AVAILABLE DATA
———

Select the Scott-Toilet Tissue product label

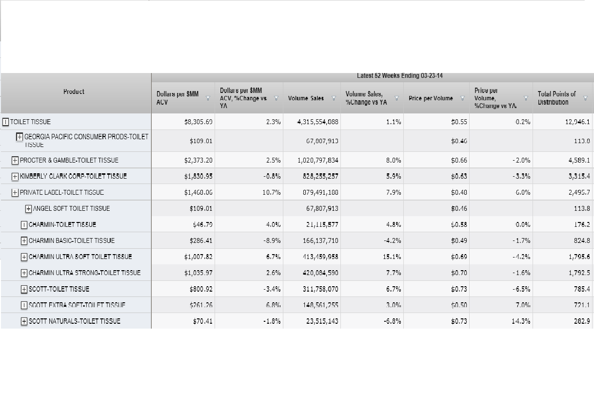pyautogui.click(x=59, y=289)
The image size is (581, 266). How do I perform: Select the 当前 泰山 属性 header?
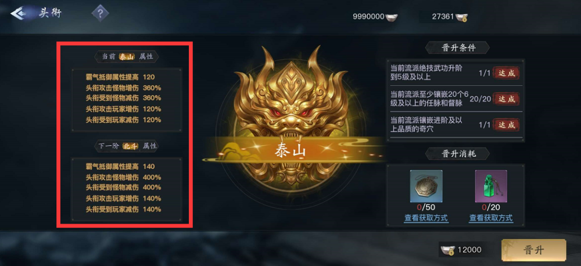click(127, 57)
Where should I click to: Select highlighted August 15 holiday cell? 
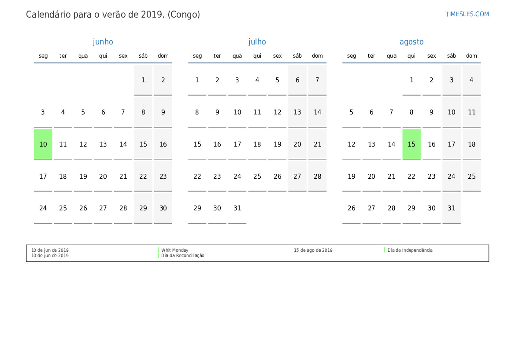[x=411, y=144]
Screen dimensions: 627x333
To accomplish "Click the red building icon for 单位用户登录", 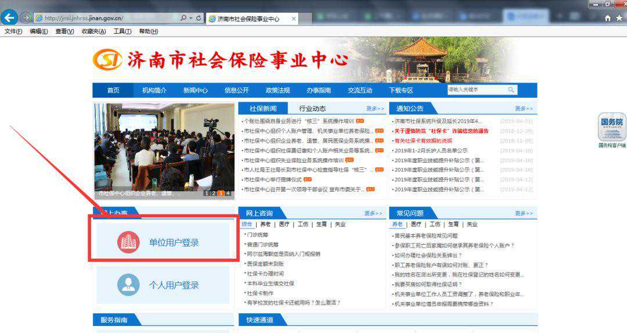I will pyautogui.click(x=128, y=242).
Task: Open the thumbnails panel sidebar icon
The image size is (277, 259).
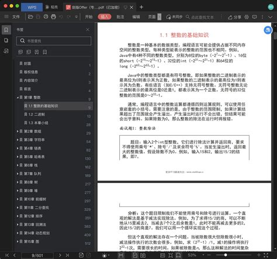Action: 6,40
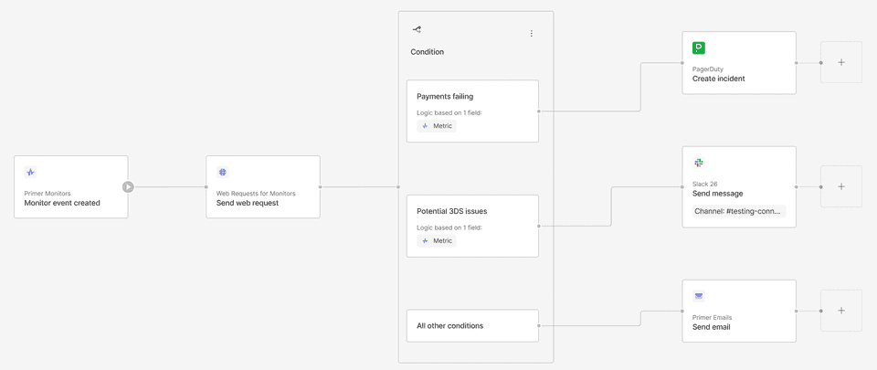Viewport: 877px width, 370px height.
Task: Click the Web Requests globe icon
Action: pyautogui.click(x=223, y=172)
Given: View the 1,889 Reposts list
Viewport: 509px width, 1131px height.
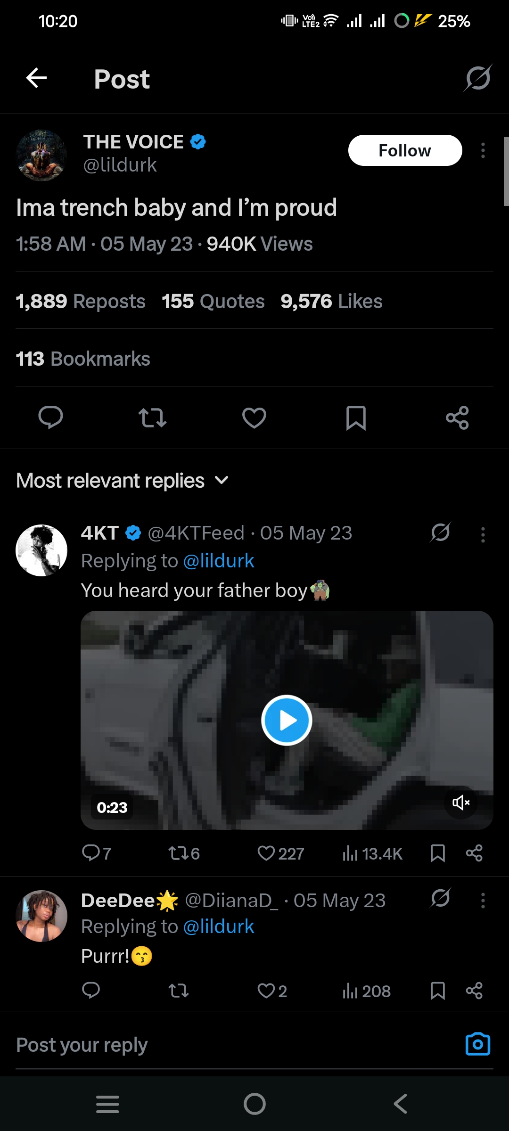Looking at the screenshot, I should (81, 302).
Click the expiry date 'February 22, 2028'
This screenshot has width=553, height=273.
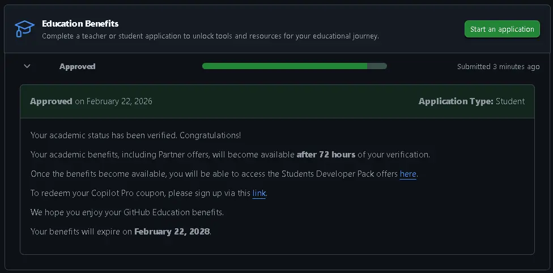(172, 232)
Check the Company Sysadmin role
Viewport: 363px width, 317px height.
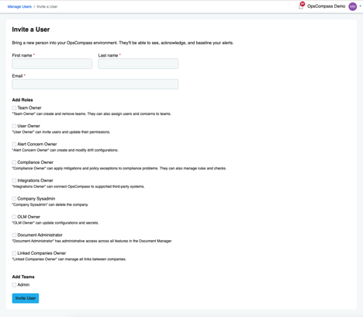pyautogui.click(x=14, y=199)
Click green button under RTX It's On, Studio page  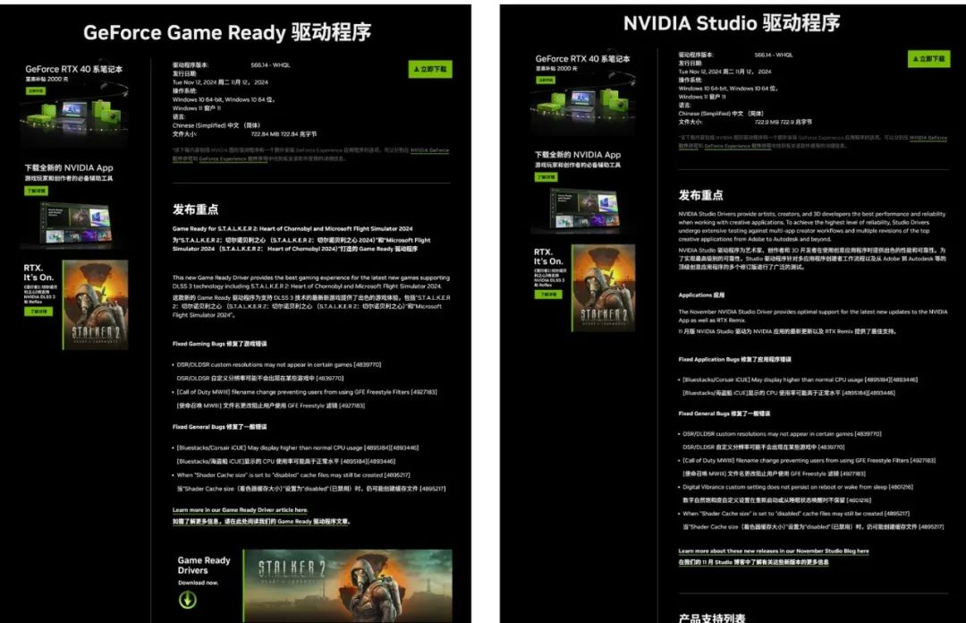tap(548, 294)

———

EXERCISE REQUIREMENTS
Nothing but the lines above from the line with "Task: Open the thumbnails panel sidebar icon" up to and including the line with "Check the Company Sysadmin role" should be returned, exactly as written and without pictures.

COMPLETED EXERCISE
Task: Open the thumbnails panel sidebar icon
The image size is (277, 259).
Action: 6,40
Viewport: 877px width, 370px height.
Task: Click the Web Requests globe icon
Action: pyautogui.click(x=223, y=172)
Given: View the 1,889 Reposts list
Viewport: 509px width, 1131px height.
Looking at the screenshot, I should (81, 302).
Click the expiry date 'February 22, 2028'
This screenshot has width=553, height=273.
(172, 232)
Check the Company Sysadmin role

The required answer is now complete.